'Gross negligence' killed Pat Tillman

American hero Pat Tillman's death has been shrouded in deceit since day. Each time the Army has taken a closer look at the events surrounding the tragedy, the story seems to change. Today the awful truth behind Tillman's death became a little clearer.

Tillman's parents were first told their son died fighting the enemy in the Afghanistan, near the Pakistan border. They knew they were being lied to. Later, his death was termed an "accident." Still, the Tillmans knew better.

Now it turns out that the former NFL star was shot down by men in his own platoon, in what the some are terming "gross negligence," according to a report put together by CNN using documents obtained from the military.

What really happend?

On April 22, 2004, Tillman's platoon was on the hunt for either Taliban or Al Qaeda fighters. As fate would have it, their Humvee broke down. This lead to the platoon being split in two, as one group - Tillman's - forged ahead, the second group - including Tillman's younger brother Kevin - trailed with the crippled Humvee being towed by a local truck.

The order to split up came via radio from a commander far away, over the objections of the platoon leader. The commander wanted no delays.

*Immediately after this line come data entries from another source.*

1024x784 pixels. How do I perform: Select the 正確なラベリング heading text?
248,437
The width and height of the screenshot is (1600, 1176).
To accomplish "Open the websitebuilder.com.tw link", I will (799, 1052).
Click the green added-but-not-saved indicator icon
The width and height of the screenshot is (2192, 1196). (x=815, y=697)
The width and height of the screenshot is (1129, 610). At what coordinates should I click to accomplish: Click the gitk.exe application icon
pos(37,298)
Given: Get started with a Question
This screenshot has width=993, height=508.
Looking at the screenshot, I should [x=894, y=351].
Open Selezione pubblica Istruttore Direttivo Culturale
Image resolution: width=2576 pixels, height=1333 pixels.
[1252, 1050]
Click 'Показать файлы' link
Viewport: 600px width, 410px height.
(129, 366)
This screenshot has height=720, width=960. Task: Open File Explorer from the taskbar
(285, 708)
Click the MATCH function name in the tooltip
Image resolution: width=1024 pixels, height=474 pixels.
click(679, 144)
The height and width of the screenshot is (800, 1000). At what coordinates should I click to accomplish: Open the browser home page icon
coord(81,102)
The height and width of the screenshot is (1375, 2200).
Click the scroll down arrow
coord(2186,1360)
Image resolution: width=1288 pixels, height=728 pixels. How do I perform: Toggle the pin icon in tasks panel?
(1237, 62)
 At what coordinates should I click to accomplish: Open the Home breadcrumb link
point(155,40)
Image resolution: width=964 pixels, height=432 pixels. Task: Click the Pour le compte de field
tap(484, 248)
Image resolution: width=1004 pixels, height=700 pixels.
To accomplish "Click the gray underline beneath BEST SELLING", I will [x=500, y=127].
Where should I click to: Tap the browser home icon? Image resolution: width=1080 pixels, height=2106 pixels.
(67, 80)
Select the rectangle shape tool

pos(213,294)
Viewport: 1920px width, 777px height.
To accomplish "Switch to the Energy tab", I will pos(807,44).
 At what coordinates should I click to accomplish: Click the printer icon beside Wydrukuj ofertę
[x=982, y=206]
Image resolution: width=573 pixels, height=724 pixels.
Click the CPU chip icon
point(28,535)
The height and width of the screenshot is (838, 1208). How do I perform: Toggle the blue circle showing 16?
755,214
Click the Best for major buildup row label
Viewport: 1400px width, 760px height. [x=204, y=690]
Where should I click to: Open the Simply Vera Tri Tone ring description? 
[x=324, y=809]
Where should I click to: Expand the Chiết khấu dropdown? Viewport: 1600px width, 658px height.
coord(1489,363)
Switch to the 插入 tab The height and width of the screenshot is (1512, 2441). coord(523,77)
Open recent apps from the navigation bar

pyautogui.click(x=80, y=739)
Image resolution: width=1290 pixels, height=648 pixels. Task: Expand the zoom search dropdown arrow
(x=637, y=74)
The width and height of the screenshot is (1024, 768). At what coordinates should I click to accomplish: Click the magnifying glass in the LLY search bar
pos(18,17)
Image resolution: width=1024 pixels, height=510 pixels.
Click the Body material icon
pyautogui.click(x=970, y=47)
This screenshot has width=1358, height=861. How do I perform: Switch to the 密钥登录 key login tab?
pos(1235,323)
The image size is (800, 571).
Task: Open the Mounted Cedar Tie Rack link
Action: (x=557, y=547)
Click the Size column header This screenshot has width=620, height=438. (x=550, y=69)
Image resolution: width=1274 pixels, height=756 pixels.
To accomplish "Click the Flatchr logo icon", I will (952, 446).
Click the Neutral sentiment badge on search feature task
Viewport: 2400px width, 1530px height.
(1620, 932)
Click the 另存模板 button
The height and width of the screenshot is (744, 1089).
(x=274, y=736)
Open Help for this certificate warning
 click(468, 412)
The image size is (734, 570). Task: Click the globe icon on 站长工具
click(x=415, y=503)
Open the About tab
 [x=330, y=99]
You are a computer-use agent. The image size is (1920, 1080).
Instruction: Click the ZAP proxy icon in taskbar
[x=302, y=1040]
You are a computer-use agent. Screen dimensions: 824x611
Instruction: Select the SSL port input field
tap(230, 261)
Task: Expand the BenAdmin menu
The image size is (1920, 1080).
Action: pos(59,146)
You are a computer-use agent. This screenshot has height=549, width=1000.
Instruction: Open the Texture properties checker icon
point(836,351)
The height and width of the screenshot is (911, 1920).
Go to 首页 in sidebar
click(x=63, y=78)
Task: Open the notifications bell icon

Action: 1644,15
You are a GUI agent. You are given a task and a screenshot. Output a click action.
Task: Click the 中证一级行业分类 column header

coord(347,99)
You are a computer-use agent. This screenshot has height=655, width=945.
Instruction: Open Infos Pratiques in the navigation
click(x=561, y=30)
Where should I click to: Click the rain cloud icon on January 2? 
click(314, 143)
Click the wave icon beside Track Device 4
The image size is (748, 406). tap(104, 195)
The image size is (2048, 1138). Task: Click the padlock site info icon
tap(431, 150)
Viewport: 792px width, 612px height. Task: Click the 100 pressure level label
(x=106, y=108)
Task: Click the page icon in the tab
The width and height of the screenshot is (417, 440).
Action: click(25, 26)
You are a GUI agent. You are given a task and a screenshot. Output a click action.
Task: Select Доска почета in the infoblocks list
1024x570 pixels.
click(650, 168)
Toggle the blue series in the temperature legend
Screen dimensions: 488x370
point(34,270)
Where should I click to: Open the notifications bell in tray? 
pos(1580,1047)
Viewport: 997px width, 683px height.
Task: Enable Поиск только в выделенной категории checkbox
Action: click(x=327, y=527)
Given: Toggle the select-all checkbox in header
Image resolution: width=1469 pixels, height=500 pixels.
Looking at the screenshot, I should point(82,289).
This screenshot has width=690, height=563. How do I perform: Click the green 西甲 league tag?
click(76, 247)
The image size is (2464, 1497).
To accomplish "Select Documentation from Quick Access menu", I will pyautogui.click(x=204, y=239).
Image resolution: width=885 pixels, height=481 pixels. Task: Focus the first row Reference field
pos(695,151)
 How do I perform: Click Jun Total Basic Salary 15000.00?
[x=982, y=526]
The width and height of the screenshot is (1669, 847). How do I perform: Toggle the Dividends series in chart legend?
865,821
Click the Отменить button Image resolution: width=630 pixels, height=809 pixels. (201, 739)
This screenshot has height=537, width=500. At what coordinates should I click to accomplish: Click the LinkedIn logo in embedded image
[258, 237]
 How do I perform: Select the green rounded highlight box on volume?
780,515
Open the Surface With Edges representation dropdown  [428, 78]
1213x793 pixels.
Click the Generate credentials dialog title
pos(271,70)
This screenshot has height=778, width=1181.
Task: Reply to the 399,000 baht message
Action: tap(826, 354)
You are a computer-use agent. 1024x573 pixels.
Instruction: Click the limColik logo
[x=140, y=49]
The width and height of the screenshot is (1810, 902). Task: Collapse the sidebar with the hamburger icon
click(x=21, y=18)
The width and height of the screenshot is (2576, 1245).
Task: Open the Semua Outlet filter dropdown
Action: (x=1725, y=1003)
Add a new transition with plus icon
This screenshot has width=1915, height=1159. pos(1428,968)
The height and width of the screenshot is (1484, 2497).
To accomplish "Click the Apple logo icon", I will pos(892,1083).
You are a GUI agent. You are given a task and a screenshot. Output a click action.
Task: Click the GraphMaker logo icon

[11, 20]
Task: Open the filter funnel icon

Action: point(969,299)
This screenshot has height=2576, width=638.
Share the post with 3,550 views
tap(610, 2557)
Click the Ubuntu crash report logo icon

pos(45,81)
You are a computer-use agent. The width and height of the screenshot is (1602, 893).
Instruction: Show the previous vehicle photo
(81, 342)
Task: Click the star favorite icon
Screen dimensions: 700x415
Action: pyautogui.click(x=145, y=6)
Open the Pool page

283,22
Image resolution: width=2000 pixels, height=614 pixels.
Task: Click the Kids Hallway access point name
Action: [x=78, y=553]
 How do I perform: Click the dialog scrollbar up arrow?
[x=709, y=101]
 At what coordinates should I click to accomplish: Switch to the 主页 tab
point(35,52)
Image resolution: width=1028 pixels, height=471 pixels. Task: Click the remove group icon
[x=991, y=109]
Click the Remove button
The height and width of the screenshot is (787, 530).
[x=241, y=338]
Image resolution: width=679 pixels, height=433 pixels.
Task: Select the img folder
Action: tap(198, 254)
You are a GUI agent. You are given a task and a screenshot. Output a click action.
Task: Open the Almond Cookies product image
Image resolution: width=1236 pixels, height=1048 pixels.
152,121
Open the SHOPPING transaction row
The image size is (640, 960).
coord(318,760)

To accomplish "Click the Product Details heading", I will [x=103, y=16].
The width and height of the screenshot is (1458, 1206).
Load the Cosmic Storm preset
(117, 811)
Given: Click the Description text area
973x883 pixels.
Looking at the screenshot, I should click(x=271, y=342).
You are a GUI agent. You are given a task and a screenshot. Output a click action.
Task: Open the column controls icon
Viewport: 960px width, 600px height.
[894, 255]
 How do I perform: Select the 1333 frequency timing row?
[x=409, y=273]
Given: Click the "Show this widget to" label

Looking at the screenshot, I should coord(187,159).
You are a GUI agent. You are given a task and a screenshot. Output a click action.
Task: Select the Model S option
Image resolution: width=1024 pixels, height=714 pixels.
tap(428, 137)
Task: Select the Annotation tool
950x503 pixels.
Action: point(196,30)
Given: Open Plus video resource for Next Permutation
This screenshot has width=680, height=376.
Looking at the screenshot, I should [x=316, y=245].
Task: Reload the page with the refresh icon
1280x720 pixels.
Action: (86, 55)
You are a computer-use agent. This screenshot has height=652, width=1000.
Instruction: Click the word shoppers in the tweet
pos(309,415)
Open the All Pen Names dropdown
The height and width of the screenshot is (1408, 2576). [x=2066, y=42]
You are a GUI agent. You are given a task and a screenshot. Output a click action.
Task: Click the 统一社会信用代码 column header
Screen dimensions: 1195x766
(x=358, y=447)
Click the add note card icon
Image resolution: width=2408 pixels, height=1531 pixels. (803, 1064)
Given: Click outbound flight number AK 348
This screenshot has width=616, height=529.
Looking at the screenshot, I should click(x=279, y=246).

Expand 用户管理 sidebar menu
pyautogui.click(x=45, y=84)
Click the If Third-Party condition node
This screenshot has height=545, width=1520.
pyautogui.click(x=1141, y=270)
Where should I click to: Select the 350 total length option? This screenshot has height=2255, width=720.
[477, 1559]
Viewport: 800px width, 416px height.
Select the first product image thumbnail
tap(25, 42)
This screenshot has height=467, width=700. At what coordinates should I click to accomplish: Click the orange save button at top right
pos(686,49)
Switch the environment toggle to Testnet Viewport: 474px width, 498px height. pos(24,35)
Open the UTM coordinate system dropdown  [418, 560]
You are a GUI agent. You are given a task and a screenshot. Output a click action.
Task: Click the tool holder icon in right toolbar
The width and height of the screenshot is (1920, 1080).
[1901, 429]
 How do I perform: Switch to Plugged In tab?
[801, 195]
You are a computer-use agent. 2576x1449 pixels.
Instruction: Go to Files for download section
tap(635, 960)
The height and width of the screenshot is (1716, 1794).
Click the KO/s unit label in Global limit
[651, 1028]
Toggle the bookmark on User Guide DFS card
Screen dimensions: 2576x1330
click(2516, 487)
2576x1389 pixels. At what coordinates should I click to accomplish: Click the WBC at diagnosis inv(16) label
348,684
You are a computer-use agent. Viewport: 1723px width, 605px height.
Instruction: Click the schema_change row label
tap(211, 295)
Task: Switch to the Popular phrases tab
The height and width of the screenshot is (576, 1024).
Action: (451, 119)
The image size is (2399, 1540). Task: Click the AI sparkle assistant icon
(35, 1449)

Tillman's group moved safely through a deep canyon. Unbeknownst to them, the second group was 30 minutes behind. It was there that the second group was ambushed from above. To make matters worse, the two groups had loss radio contact.

Tillman led his group - including an Afghan soldier - back on a rescue machine, seeking cover on an overlooking ridge. From there Tillman could see a second Humvee and four armed soldiers pull out from behind the disabled Humvee. The men below started firing blindly in every direction. They would later say they thought they were surrounded.

A soldier alongside Tillman described the events in a sworn testimony.

"A GMV [vehicle] with a .50-cal rolled into our sight and started to unload on top of us," he said.
"Tillman and I were yelling 'Stop! Stop! Friendlies! Friendlies! Cease fire!' But they couldn't hear us."

The driver became confused when he saw the Afghan next to Tillman. He soon realized they were firing on fellow Rangers.

"I yelled twice 'We have friendlies on top!'" said the driver. "The crew must have not heard me because my vehicle opened fired on them. I screamed, 'No!' and then yelled repeatedly several times to cease fire. No one heard me."

Desperate to stop the onslaught, Tillman uncorked a smoke grenade to signal that he too was a Ranger. It seemed to work, the shooting stopping long enough for Tillman to stand and stretch, according to his fellow soldier.

"We thought the battle was over," said the soldier next to Tillman. "So we were relieved, getting up stretching out and talking with one another when I heard some 5.56 rounds coming from the vehicle. They started firing again. That's when I hit the deck and started praying."

Tillman wasn't so lucky. Three rounds found their way into him.

"I know this because I could hear the pain in his voice as he called out: 'Cease fire! Friendlies! I am Pat (expletive) Tillman damn it!'" the soldier said. "He said this over and over again until he stopped."

That's when the soldier heard a gruesome noise.

"I heard what sounded like water pouring down," he said. "I then looked over at my side to see a river of blood coming down from where he was. I had blood all over my shoulder from him and when I looked at him, I saw his head was gone."

Official report pending

Col. Joseph G. Curtin, a U.S. Army spokesman, swears justrice will be served.

"The bottom line is we will go where the truth leads us," said Curtin. "We will get the answers to the best of our abilities."

Mary Tillman has been haunted by questions about her son's death ever since she read the first "official" report.

"There have been so many discrepancies so far that it's hard to know what to believe," Mary Tillman said back in September, 2005. "There are too many murky details."

In March, after yet the launch of the latest report, her husband, Patrick Tillman Sr., remained skeptical.

"I think it's another step," he said at the time. "But if you send investigators to reinvestigate an investigation that was falsified in the first place, what do you think you're going to get?"